» **RECORDS FOR THE EXERCISE**:
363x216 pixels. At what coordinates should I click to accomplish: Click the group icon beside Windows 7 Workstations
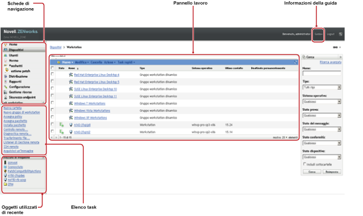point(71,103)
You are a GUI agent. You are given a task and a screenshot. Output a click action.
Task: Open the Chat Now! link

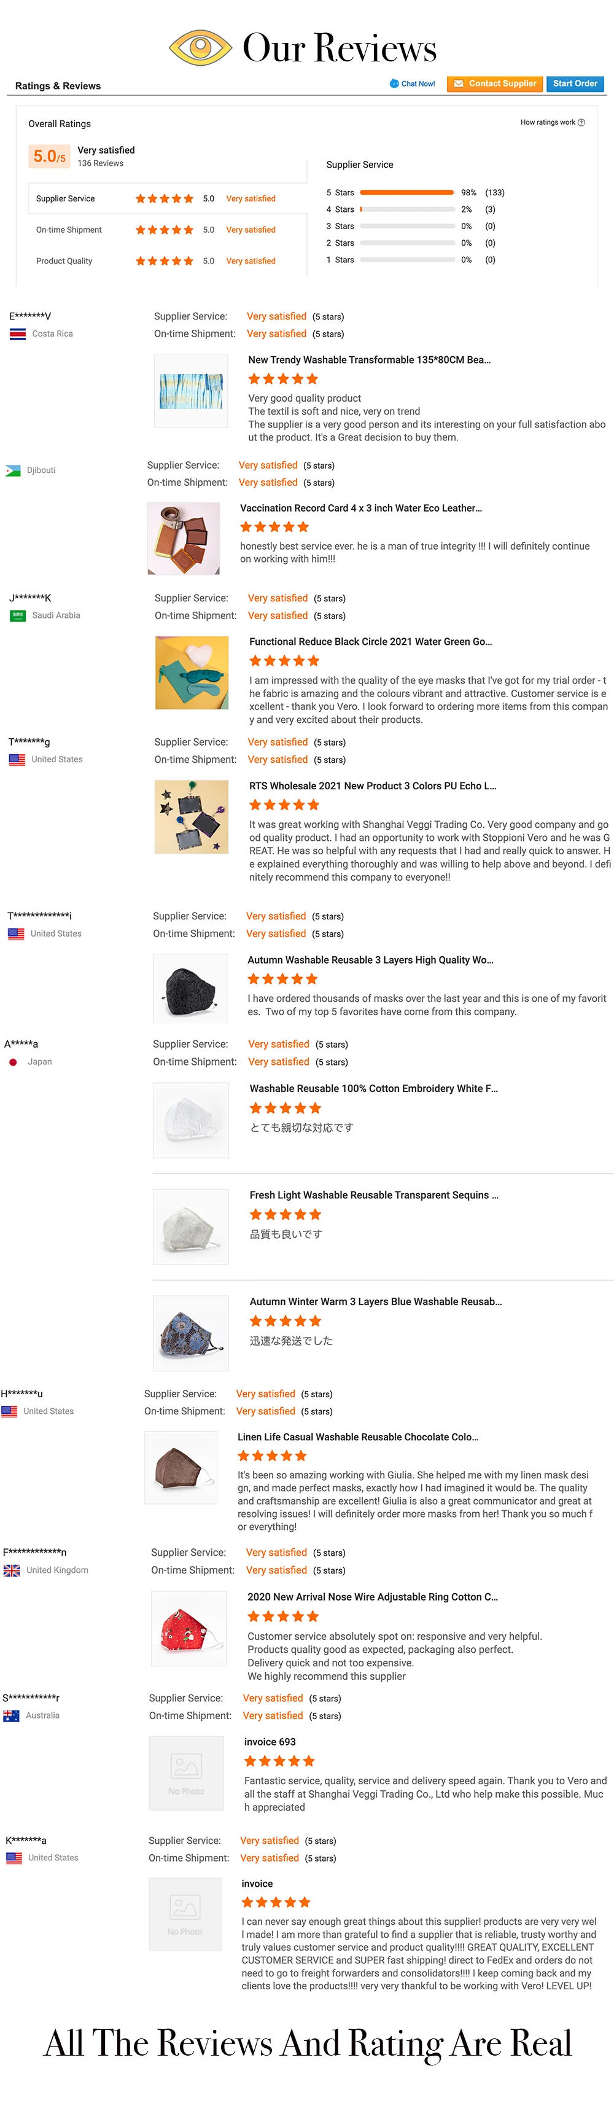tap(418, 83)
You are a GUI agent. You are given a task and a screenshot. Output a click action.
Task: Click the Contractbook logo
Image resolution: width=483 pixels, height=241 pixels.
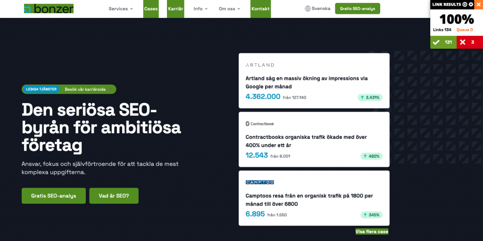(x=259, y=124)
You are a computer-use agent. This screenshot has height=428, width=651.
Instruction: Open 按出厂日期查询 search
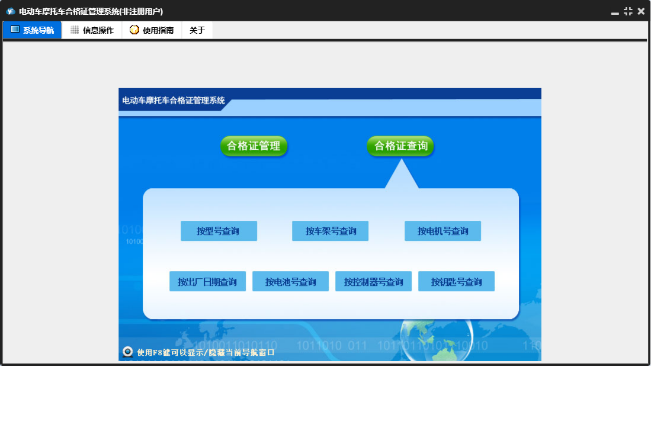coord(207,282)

» **TASK PROMPT**:
Without the pictures, give all the records above again exactly.

» **WRITTEN SOLUTION**:
363x216 pixels. At what coordinates should I click to accomplish: Click the group icon beside Windows 7 Workstations
point(71,103)
You are a GUI agent. You are given a task and a screenshot. Output a click action.
Task: Open the Chat Now! link

tap(418, 83)
You are a GUI agent. You are given a task and a screenshot. Output a click action.
Task: Click the Contractbook logo
Image resolution: width=483 pixels, height=241 pixels.
(x=259, y=124)
You are a computer-use agent. This screenshot has height=428, width=651.
Instruction: Open 按出厂日期查询 search
coord(207,282)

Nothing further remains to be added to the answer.